A 15 de abril, o presidente do Instituto da Mobilidade e dos Transportes (IMT), João Carvalho, pediu no Parlamento uma mudança na lei, porque à luz da atual, a tecnológica incorre “numa violação” do serviço de transportes. “Não podemos parar ou tentar atrasar aquilo que é o futuro”, referiu, apelando aos deputados e Governo que legislem sobre este novo tipo de serviço de transporte de passageiros.
Proibir o serviço é “ridículo e atrasado”
Miguel Leite tem 27 anos e utiliza os serviços da Uber desde janeiro de 2015. Costuma utilizá-los cerca de três vezes por semana, sobretudo para se deslocar em trabalho e para ir para o aeroporto. Em janeiro, disse ao Observador que tinha ficado tão impressionado com o serviço que não tinha voltado a utilizar os serviços de táxi.
Esta terça-feira, disse que continua a utilizar o serviço, que não tem queixas a fazer e que não tem notado nenhuma diferença no serviço ao longo do tempo. “Acho ridículo e atrasado proibirem a atividade da Uber”, acrescentou.
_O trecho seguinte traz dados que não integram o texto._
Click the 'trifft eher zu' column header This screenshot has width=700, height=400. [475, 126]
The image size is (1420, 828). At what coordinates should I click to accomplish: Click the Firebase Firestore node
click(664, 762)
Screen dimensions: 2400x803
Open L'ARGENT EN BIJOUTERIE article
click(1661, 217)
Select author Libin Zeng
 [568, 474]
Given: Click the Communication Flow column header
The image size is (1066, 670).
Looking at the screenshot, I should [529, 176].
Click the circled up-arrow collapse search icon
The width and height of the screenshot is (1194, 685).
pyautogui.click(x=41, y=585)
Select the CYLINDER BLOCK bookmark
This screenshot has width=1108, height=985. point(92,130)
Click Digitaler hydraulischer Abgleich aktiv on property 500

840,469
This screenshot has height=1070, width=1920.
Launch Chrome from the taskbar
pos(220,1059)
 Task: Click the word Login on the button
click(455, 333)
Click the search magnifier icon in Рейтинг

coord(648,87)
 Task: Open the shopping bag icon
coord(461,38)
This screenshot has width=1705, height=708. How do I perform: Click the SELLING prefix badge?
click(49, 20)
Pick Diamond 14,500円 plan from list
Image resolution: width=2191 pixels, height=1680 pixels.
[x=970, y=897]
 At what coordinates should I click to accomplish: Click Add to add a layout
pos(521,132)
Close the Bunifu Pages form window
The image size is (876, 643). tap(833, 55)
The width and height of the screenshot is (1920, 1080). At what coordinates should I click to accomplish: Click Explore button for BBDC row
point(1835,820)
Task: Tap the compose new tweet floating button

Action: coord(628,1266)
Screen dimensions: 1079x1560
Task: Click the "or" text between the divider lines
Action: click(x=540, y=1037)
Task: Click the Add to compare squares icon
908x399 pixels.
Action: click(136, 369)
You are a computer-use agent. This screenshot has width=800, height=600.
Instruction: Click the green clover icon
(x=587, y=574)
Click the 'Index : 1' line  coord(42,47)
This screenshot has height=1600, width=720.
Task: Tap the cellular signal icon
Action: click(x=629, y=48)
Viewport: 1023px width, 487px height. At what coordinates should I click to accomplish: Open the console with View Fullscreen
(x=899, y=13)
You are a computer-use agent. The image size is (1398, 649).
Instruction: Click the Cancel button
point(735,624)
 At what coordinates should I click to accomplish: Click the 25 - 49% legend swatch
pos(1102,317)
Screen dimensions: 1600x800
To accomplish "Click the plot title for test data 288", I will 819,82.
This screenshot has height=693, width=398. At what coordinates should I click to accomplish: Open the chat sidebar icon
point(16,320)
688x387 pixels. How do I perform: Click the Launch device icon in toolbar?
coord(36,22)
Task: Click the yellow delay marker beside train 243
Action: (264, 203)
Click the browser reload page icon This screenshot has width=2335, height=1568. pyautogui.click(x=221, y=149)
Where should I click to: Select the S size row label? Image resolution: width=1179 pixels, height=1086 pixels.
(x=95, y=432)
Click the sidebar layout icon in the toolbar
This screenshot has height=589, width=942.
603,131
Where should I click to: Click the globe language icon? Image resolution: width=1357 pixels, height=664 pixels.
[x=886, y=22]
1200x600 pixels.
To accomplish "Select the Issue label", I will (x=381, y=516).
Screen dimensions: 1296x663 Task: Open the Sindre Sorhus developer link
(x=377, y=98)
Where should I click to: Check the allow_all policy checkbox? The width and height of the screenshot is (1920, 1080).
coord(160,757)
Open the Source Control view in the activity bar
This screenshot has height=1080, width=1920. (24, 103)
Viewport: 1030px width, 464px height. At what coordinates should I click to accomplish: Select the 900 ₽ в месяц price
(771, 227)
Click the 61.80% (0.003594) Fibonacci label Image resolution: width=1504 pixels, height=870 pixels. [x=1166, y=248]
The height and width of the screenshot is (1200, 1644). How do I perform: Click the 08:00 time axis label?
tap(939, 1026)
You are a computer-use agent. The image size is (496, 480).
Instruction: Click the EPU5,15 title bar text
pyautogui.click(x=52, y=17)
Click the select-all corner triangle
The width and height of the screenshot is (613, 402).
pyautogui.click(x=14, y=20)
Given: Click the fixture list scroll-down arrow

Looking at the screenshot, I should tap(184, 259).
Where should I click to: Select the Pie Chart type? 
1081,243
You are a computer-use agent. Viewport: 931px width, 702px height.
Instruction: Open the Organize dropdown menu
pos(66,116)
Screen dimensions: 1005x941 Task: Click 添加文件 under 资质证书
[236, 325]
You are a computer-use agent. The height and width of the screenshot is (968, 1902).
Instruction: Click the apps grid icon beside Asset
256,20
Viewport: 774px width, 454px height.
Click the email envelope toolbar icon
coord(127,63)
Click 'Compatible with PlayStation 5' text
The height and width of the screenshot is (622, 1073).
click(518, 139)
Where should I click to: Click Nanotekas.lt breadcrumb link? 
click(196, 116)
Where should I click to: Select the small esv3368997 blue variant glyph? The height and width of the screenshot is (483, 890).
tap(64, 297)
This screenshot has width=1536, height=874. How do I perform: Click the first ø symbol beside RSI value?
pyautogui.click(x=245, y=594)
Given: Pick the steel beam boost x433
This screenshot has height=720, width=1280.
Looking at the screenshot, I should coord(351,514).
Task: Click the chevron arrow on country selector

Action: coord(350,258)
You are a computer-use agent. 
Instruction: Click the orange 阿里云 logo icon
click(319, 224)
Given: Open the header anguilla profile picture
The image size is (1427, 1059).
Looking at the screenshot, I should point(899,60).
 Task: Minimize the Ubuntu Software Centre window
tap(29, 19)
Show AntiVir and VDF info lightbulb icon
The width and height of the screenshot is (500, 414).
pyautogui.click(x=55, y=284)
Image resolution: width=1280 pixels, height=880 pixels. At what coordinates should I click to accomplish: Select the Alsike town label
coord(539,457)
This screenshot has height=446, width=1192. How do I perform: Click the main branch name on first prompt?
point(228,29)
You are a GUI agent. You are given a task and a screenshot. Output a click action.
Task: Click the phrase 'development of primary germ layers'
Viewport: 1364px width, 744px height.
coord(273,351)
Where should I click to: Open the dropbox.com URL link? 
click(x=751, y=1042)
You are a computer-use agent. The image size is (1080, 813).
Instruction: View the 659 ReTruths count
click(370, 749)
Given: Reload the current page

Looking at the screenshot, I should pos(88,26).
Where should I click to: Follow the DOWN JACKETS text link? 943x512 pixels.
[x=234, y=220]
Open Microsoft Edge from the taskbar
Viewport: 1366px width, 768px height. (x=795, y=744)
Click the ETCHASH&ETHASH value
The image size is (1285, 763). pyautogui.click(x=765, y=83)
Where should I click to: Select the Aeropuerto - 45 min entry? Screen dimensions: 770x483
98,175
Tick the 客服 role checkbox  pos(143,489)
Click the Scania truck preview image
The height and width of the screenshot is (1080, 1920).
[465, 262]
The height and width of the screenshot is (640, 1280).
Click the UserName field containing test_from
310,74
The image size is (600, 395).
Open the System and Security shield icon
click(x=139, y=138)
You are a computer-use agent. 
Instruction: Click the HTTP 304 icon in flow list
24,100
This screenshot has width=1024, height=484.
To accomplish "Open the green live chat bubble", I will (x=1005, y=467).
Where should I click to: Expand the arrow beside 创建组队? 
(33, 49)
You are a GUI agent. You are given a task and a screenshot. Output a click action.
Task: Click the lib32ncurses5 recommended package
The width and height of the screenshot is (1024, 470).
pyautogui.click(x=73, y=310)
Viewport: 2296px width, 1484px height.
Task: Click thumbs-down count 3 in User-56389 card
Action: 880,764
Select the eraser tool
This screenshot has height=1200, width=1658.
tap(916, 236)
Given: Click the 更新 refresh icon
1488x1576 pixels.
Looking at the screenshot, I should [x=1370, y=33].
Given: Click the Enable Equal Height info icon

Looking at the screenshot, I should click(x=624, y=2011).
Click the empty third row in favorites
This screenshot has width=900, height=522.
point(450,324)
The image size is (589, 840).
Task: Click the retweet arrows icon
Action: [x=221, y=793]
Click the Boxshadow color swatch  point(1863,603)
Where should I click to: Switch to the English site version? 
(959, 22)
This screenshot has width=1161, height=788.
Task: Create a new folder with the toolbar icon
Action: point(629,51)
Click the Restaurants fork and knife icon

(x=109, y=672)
Miguel Andrade também conversou com o Observador em janeiro. E voltou a fazê-lo esta terça-feira. Conta que continua a utilizar o serviço cerca de três vezes por semana, que gosta muito do serviço, que é “muito prático” e que continuaria a utilizá-lo caso pudesse.
“Vejo esta pressão dos taxistas, mas ainda agora estive em São Francisco, nos Estados Unidos, e eles lá têm disponível a Uber e a Lyft, que é uma plataforma concorrente, e coexistem muito bem com os taxistas. Não há razão nenhuma para acabar com o serviço.
Pouco tempo depois de ter sido noticiada a proibição da atividade da Uber em Portugal, foi lançada uma petição online sob o mote “Queremos a Uber em Portugal”, que às 22h38 contava com 196 assinaturas. No Facebook foi criada uma página com o mesmo nome, que em quatro horas, angariou mais de 2.700 fãs.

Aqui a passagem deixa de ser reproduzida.